#### Apply what you read:
#1 In the text on maternal mortality, what rates did China's maternal mortality fall from and to over 30 years?
#2 Print the part of the maternal mortality text that begins at the words "On the other" and stops after "and heart disease.".
#3 Which six countries does the maternal mortality text say account for over half of recorded maternal deaths?

#### Text section:
= = =

A new Lancet study has been getting a lot of attention in the global health blogosphere. The article looks at maternal mortality in 181 countries, and found good news. Maternal mortality is decreasing steadily; on average the global maternal mortality rates has been falling by 1% a year.

I’m not going to get into the details here. There are some excellent discussions of this data already up on the web. The Institute for Health metrics and Evaluation, which sponsored the study, has published a good summary. Reuters took a look at the data, and Bill Easterly takes a skeptic’s perspective on the new numbers at Aid Watch.

Reading the study myself, I was struck by two things. First of all, there are a lot of low cost ways to reduce maternal mortality. China, Egypt, Ecuador and Bolivia all made substantial strides in saving mother’s lives even though their health budgets are limited. China, in particular reduced maternal mortality rates from 165 per 100,000 to 40 per 100,000 over 30 years.

When you are dealing with basics like getting women to give birth with a trained attendant, or at a facility instead of at home, you can drive rapid decreases in maternal mortality. It’s not simple, but it’s understandable. We know how to protect mothers in low –income countries. The key is to find the resources and the political will.

On the other end of the income distribution, the problems are far more difficult to solve. Maternal mortality rates in Canada, Norway, and the US are too high for countries in the wealthy world. We know how to prevent the most basic problems of pregnancy. We know a lot less about how to prevent the kind of complicated issues that beset wealthy countries: premature births, mostly, but also maternal diabetes and heart disease.

Maternal health is always a good investment. Aside from the initial benefit of saving mothers and babies, the loss of a mother has a devastating lifelong impact on her surviving children. This new study, though, reminds us that it’s an especially good invest in the poorest countries. Small increases in funding have a powerful impact. Over half of recorded maternal deaths were in six countries: India, Nigeria, Pakistan, Afghanistan, Ethiopia, and the Democratic Republic of the Congo. Now is the time to invest in those mothers.

= = =

#### Collection entries:
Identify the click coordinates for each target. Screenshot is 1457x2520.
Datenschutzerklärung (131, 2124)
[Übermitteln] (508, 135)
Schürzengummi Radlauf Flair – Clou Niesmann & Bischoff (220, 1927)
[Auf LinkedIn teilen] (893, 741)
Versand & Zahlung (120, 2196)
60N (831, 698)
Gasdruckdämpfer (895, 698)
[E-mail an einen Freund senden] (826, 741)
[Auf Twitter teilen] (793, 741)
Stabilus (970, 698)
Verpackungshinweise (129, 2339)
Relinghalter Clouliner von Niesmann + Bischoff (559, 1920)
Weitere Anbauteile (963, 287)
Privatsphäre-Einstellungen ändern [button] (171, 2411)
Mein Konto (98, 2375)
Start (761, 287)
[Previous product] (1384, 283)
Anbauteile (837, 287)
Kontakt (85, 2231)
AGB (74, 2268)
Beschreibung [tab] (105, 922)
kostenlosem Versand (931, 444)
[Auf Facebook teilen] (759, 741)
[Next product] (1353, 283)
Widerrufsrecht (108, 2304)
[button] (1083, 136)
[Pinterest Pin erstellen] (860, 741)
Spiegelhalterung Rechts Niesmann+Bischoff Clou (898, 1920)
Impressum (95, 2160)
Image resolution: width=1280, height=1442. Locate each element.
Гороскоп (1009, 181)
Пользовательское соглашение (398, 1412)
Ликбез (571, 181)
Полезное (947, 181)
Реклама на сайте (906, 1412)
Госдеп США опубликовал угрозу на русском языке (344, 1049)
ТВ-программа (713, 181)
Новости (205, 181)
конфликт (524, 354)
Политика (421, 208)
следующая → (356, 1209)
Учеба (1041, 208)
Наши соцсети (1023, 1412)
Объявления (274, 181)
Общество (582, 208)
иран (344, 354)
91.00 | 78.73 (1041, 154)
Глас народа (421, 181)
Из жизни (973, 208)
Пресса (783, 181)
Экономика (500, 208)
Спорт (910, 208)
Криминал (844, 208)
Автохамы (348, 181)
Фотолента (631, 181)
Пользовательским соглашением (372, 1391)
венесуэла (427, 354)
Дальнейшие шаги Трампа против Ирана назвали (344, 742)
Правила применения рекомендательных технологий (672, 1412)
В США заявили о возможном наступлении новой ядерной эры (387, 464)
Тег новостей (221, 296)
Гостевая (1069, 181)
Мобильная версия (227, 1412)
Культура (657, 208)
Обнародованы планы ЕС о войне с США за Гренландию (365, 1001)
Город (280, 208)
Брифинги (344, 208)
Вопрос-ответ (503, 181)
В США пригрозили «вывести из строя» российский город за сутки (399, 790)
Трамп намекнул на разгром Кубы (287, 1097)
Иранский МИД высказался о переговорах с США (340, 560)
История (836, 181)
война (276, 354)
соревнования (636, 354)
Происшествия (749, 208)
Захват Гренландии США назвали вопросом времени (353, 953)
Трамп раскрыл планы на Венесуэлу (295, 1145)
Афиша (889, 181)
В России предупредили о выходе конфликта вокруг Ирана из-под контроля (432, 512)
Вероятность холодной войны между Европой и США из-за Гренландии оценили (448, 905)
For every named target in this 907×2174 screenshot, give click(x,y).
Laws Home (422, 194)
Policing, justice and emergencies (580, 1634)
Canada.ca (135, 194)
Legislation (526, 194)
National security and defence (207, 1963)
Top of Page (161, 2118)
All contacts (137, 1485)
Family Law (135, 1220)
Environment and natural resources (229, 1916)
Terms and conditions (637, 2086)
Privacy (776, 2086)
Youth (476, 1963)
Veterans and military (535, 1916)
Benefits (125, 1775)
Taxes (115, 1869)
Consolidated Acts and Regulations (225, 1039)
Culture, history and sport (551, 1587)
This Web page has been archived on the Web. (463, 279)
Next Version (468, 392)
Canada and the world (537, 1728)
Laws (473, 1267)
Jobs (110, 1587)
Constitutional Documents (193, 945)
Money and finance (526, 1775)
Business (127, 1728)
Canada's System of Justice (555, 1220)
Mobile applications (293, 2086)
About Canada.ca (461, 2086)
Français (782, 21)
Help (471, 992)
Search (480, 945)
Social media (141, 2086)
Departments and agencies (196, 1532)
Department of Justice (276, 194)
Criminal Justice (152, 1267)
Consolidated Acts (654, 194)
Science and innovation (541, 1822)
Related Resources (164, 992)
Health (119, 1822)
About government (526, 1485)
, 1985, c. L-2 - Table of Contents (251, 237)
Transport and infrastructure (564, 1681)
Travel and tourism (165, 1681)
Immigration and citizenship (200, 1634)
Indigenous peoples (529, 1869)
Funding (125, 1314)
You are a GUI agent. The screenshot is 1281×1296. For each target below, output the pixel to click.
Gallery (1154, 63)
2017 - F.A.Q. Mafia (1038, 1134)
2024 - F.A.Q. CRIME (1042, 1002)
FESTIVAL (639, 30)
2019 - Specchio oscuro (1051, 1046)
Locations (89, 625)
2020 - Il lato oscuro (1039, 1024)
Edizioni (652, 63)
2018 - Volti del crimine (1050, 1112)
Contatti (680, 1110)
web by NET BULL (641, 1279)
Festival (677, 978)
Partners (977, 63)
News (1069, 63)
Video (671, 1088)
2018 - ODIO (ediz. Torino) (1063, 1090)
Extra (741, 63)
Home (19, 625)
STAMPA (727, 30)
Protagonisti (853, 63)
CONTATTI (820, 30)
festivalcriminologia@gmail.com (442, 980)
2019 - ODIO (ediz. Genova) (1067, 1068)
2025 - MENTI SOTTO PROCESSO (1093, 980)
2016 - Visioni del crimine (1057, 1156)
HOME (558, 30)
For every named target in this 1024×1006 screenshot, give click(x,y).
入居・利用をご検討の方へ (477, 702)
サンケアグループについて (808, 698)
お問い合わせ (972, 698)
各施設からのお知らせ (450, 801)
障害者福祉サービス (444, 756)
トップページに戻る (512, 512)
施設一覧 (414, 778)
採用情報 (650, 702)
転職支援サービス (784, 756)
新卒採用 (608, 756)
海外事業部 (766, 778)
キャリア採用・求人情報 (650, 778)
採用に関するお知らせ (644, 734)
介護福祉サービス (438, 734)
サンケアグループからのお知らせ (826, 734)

= = =

#### Written answers:
#1 From 165 per 100,000 to 40 per 100,000.

#2
On the other end of the income distribution, the problems are far more difficult to solve. Maternal mortality rates in Canada, Norway, and the US are too high for countries in the wealthy world. We know how to prevent the most basic problems of pregnancy. We know a lot less about how to prevent the kind of complicated issues that beset wealthy countries: premature births, mostly, but also maternal diabetes and heart disease.

#3 India, Nigeria, Pakistan, Afghanistan, Ethiopia, and the Democratic Republic of the Congo